Cita parola per parola la parte del testo su Come d'aria che comincia con "Come d’aria di" e prosegue fino a "lo farà mai.".

_BRANO CITATO_
────────────────
Come d’aria di Ada D’Adamo, edito da Elliot (pp.144, euro 15), è una testimonianza a partire da esperienze autobiografiche, come dichiara apertamente l’autrice nel prologo: sono veri i nomi che usa per sé stessa, voce narrante, e per sua figlia Daria, è il racconto della verità di una madre la cui figlia è gravemente disabile: Daria è nata affetta da oloprosencefalia, non diagnosticata in fase di sviluppo del feto, quando si può ricorrere ad aborto terapeutico. Ciò comporta che non vede, non parla, non cammina. Non lo ha mai fatto e non lo farà mai.

NEL TESTO TROVIAMO pagine sulla condizione esistenziale dei genitori di bambini e bambine che non possono muoversi, né vedere: «avere un figlio disabile significa essere soli. Irrimediabilmente, definitivamente soli». Quella di cui scrive D’Adamo, con semplicità e precisione, attraverso una lingua schietta e meditata, distillata e al contempo coinvolgente è una solitudine assoluta. In primo luogo perché deriva da un isolamento radicale: non importa più ciò che accade intorno, perché è stato necessario raggiungere vette talmente elevate di sopportazione che il cuore, come scrive lei stessa, è diventato «di pietra».
────────────────
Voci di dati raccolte
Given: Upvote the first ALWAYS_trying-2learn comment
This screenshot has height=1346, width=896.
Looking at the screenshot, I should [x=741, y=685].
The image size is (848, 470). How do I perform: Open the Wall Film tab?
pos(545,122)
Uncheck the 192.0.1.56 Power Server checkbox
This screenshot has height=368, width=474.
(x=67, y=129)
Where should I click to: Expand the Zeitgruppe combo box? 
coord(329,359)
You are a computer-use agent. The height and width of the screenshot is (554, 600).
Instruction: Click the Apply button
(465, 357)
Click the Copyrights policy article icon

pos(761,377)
────────────────
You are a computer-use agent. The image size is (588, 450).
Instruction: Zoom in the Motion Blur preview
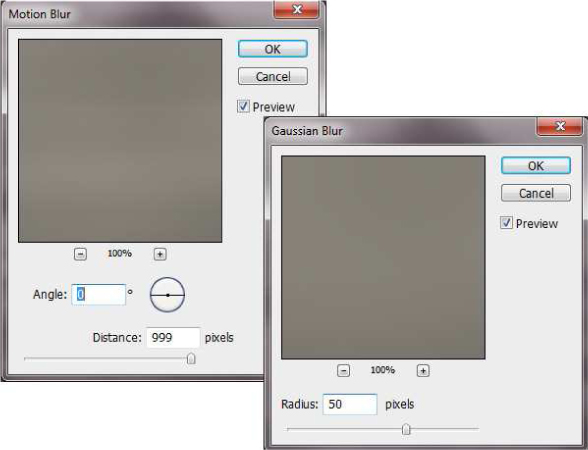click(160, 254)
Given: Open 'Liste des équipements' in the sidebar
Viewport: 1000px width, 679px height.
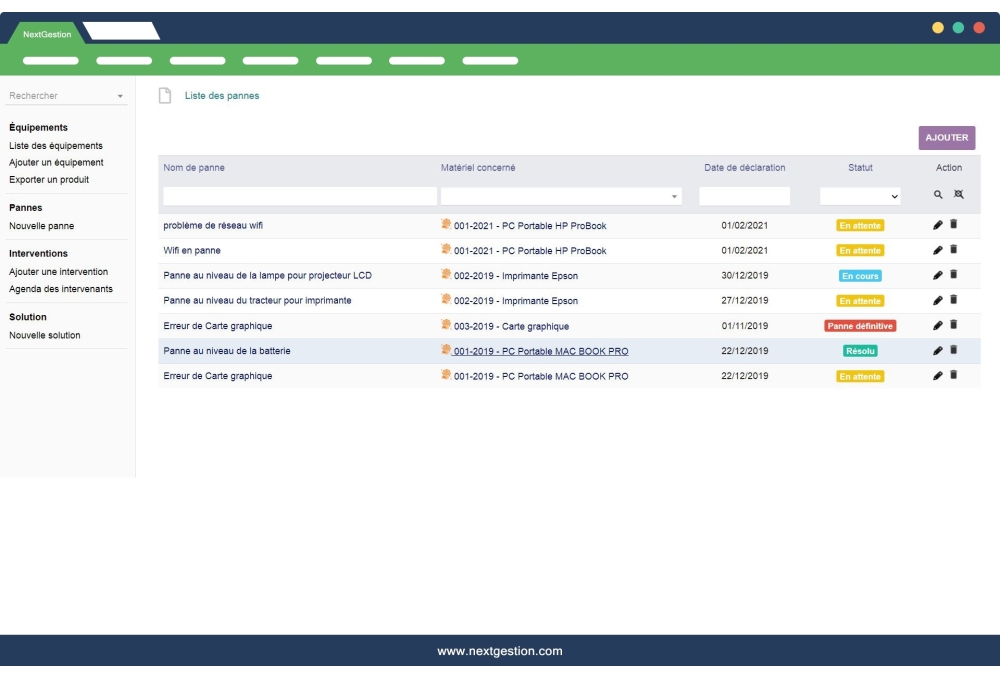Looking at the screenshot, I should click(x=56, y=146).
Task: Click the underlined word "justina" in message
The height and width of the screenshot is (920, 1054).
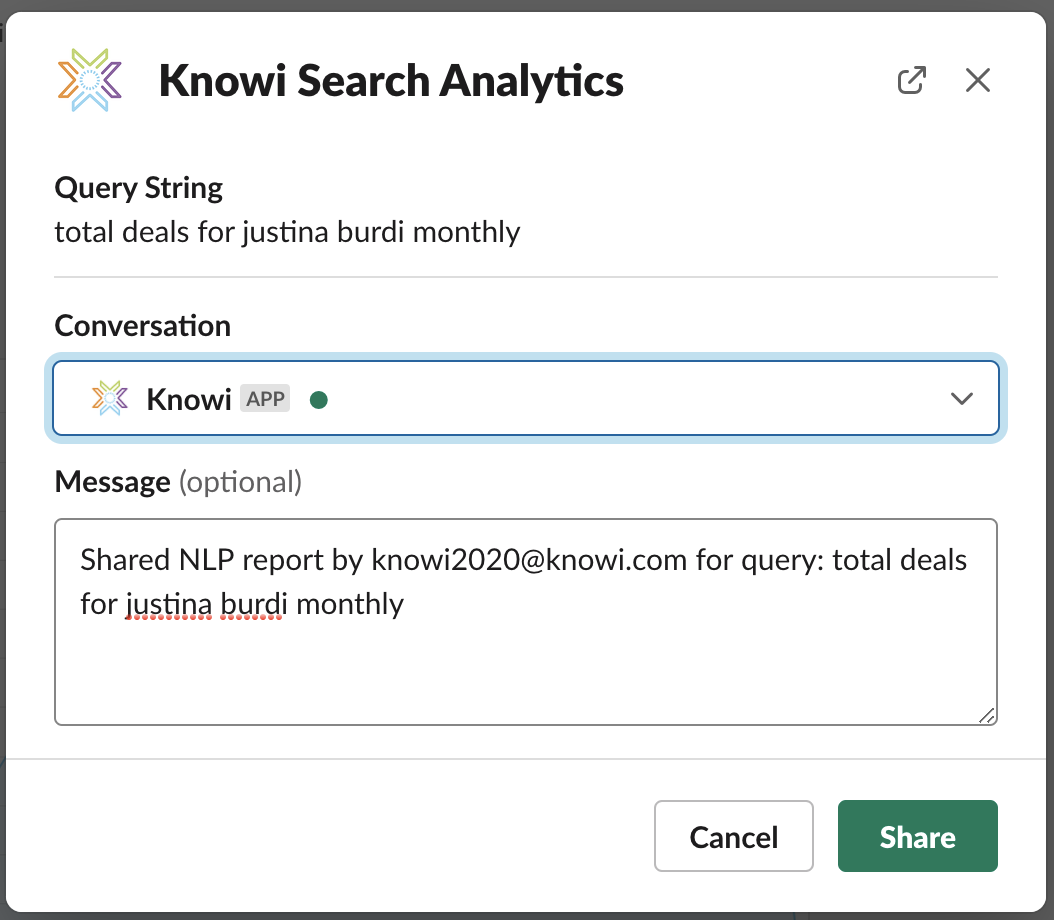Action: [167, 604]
────────────────
_RISPOSTA_
Come d’aria di Ada D’Adamo, edito da Elliot (pp.144, euro 15), è una testimonianza a partire da esperienze autobiografiche, come dichiara apertamente l’autrice nel prologo: sono veri i nomi che usa per sé stessa, voce narrante, e per sua figlia Daria, è il racconto della verità di una madre la cui figlia è gravemente disabile: Daria è nata affetta da oloprosencefalia, non diagnosticata in fase di sviluppo del feto, quando si può ricorrere ad aborto terapeutico. Ciò comporta che non vede, non parla, non cammina. Non lo ha mai fatto e non lo farà mai.